WHAT YOU SHOULD DO
A word-for-word repeat of the records below is what this calls for.
(DATA PROVIDED Opens)
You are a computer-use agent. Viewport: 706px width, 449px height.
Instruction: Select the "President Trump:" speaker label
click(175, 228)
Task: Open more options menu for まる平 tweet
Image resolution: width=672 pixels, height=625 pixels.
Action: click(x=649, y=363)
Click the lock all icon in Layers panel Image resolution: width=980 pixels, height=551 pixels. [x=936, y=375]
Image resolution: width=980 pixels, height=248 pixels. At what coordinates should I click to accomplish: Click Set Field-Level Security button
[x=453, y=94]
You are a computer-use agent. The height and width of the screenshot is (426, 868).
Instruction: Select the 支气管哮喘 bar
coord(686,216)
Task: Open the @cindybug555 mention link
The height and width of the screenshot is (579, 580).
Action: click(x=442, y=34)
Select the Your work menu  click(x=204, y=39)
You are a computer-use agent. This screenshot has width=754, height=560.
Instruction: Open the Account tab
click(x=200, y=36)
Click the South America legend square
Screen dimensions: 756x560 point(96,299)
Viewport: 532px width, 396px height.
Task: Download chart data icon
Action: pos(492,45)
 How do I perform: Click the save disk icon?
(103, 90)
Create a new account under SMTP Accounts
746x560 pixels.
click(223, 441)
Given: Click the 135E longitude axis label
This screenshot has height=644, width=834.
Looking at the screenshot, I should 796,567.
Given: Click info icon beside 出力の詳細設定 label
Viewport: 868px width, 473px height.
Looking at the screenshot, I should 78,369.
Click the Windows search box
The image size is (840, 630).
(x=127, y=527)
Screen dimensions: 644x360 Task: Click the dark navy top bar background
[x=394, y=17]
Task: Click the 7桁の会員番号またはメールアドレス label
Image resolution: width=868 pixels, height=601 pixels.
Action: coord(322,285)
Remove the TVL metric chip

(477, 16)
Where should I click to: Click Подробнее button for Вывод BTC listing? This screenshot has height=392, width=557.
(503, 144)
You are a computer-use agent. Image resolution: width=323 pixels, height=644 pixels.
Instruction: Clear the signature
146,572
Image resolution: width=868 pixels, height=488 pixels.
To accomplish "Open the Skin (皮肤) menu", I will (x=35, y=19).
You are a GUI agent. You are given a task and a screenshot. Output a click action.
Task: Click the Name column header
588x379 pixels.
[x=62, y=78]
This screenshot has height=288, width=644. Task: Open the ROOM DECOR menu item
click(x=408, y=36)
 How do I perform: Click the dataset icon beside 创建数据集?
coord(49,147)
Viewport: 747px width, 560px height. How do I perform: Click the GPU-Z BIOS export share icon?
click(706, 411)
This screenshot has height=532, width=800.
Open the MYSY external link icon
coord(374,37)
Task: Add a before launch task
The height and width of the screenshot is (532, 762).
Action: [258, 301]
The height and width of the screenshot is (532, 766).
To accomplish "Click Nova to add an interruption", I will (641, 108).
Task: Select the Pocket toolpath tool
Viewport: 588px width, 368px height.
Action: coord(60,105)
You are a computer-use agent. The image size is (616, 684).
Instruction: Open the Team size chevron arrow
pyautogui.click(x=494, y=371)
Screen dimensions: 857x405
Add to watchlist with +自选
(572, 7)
(DATA PROVIDED Closes)
RESULT OF THE TASK
You are a computer-use agent. Viewport: 706px width, 449px height.
Instruction: Select the "President Trump:" speaker label
click(175, 228)
Task: Open more options menu for まる平 tweet
Image resolution: width=672 pixels, height=625 pixels.
Action: click(x=649, y=363)
Click the lock all icon in Layers panel Image resolution: width=980 pixels, height=551 pixels. [x=936, y=375]
Image resolution: width=980 pixels, height=248 pixels. At what coordinates should I click to accomplish: Click Set Field-Level Security button
[x=453, y=94]
You are a computer-use agent. The height and width of the screenshot is (426, 868).
Instruction: Select the 支气管哮喘 bar
coord(686,216)
Task: Open the @cindybug555 mention link
The height and width of the screenshot is (579, 580).
Action: click(x=442, y=34)
Select the Your work menu  click(x=204, y=39)
You are a computer-use agent. This screenshot has width=754, height=560.
Instruction: Open the Account tab
click(x=200, y=36)
Click the South America legend square
Screen dimensions: 756x560 point(96,299)
Viewport: 532px width, 396px height.
Task: Download chart data icon
Action: pos(492,45)
 How do I perform: Click the save disk icon?
(103, 90)
Create a new account under SMTP Accounts
746x560 pixels.
click(223, 441)
Given: Click the 135E longitude axis label
This screenshot has height=644, width=834.
Looking at the screenshot, I should 796,567.
Given: Click info icon beside 出力の詳細設定 label
Viewport: 868px width, 473px height.
Looking at the screenshot, I should 78,369.
Click the Windows search box
The image size is (840, 630).
(x=127, y=527)
Screen dimensions: 644x360 Task: Click the dark navy top bar background
[x=394, y=17]
Task: Click the 7桁の会員番号またはメールアドレス label
Image resolution: width=868 pixels, height=601 pixels.
Action: coord(322,285)
Remove the TVL metric chip

(477, 16)
Where should I click to: Click Подробнее button for Вывод BTC listing? This screenshot has height=392, width=557.
(503, 144)
You are a computer-use agent. Image resolution: width=323 pixels, height=644 pixels.
Instruction: Clear the signature
146,572
Image resolution: width=868 pixels, height=488 pixels.
To accomplish "Open the Skin (皮肤) menu", I will (x=35, y=19).
You are a GUI agent. You are given a task and a screenshot. Output a click action.
Task: Click the Name column header
588x379 pixels.
[x=62, y=78]
This screenshot has height=288, width=644. Task: Open the ROOM DECOR menu item
click(x=408, y=36)
 How do I perform: Click the dataset icon beside 创建数据集?
coord(49,147)
Viewport: 747px width, 560px height. How do I perform: Click the GPU-Z BIOS export share icon?
click(706, 411)
This screenshot has height=532, width=800.
Open the MYSY external link icon
coord(374,37)
Task: Add a before launch task
The height and width of the screenshot is (532, 762).
Action: [258, 301]
The height and width of the screenshot is (532, 766).
To accomplish "Click Nova to add an interruption", I will (641, 108).
Task: Select the Pocket toolpath tool
Viewport: 588px width, 368px height.
Action: coord(60,105)
You are a computer-use agent. The image size is (616, 684).
Instruction: Open the Team size chevron arrow
pyautogui.click(x=494, y=371)
Screen dimensions: 857x405
Add to watchlist with +自选
(572, 7)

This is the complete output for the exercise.